Dataset excerpt
================================

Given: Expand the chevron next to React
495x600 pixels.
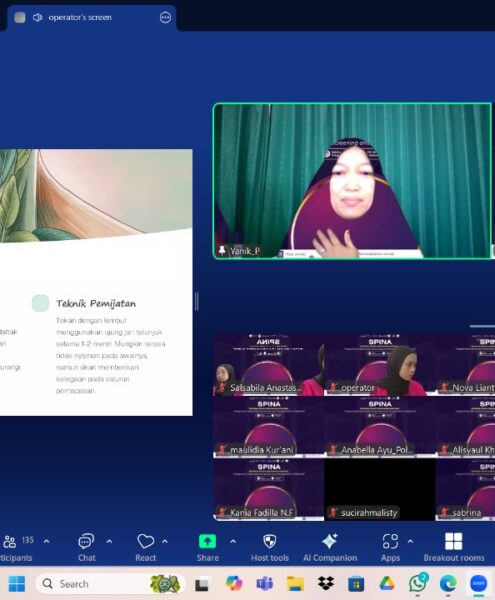Looking at the screenshot, I should click(164, 541).
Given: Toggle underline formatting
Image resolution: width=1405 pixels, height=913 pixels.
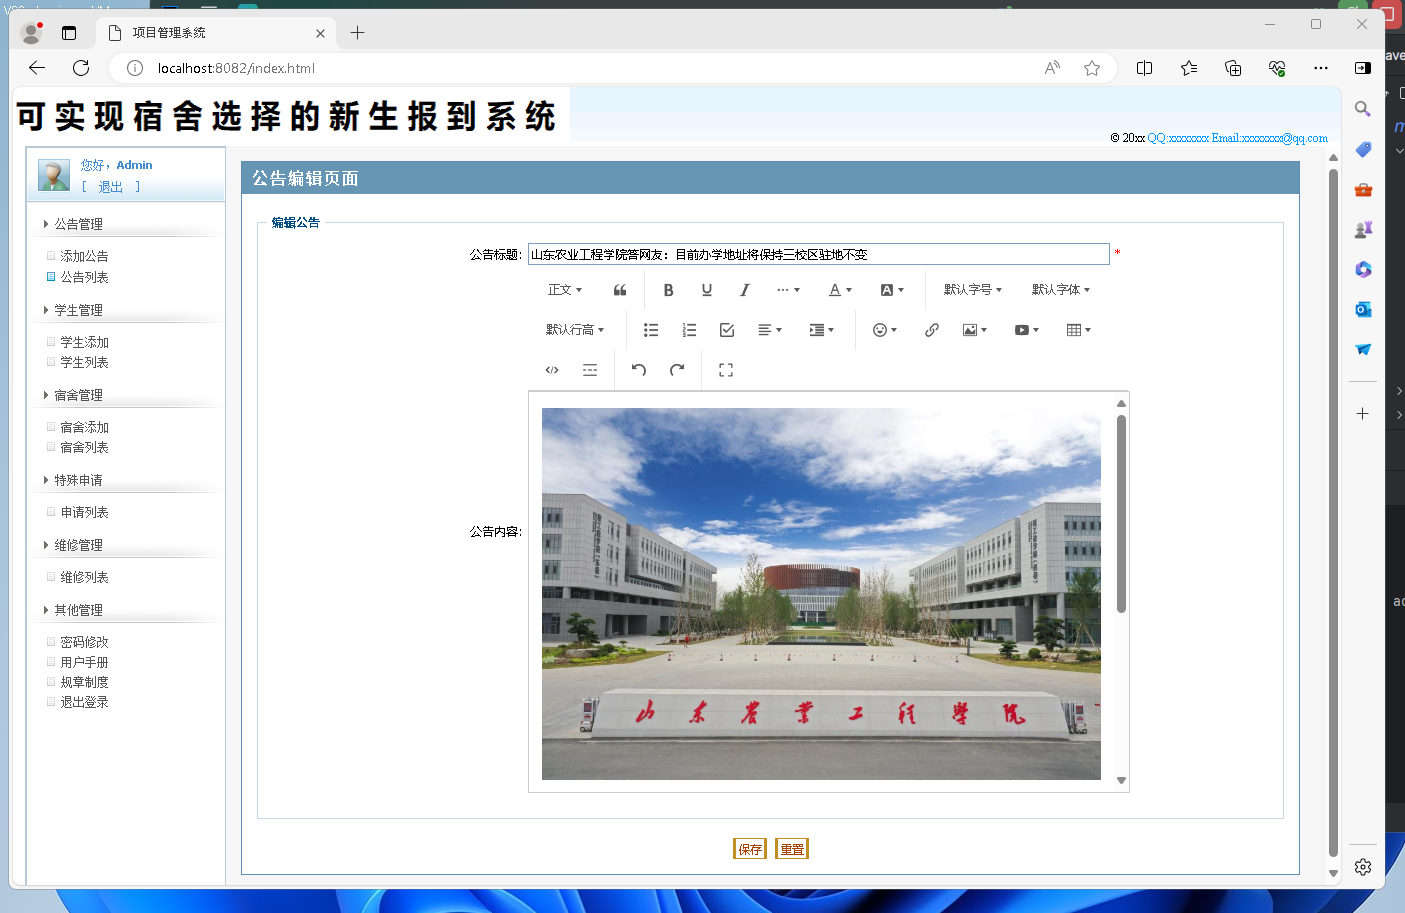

================================

*OBJECTIVE*
Count the lines in the rows above that contain the word "pixels", and reply with only the number.

*RIGHT ANSWER*
2